Somewhere between corn ethanol and cellulosic ethanol is a midpoint that can be found in the corn kernel.
“Generation one is starch to ethanol and generation two is corn stover and grasses but there is cellulose in the corn kernel,” explained ICM, Inc. technical director Scott Kohl during a session last week at the Corn Utilization and Technology Conference. “That’s the Generation 1.5 – the fiber in the corn kernel.”

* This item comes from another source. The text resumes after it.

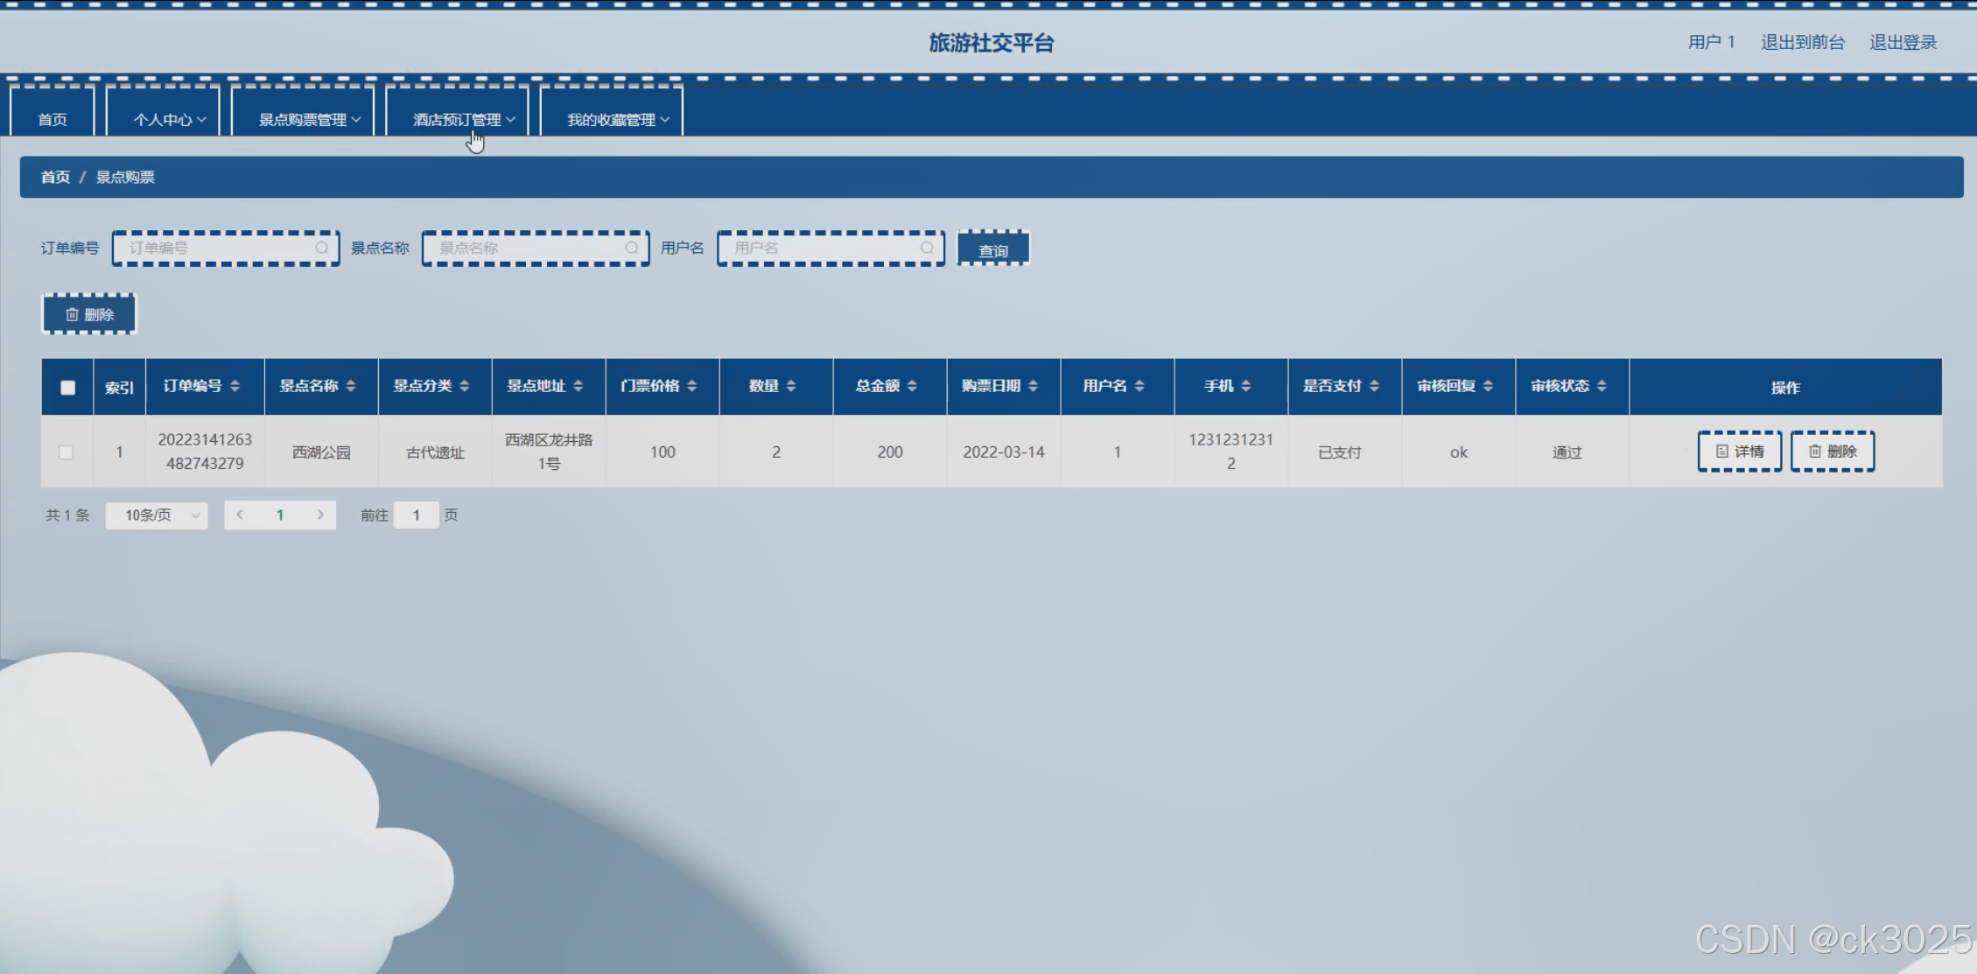Sort by 购票日期 column arrows

pos(1033,386)
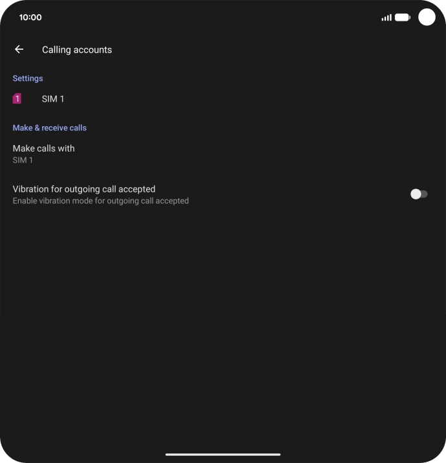The width and height of the screenshot is (446, 463).
Task: Tap the Make & receive calls header
Action: [50, 128]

Kohl says ICM is developing processes to separate that fiber from the rest of the kernel to make more ethanol so that the yield from a single bushel of corn will increase. “We’ve run nearly 2,000 hours of pilot runs on that system,” he said. “We are now in the process of getting the financing arranged to have the first plant running by the middle of 2015.” Interview with Scott Kohl, ICM
It was just announced last week that Patriot Renewable Fuels of Annawan, Illinois will be one of the first to use Gen 1.5 with ICM’s patent-pending Fiber Separation Technology (FST). “ICM’s ethanol technology is a logical platform on which to build our business as a bio refinery” said Patriot’s VP/GM Rick Vondra. “There are many new product and growth possibilities using corn as our feedstock, and we have identified these as two high potential processes that we can adopt now.”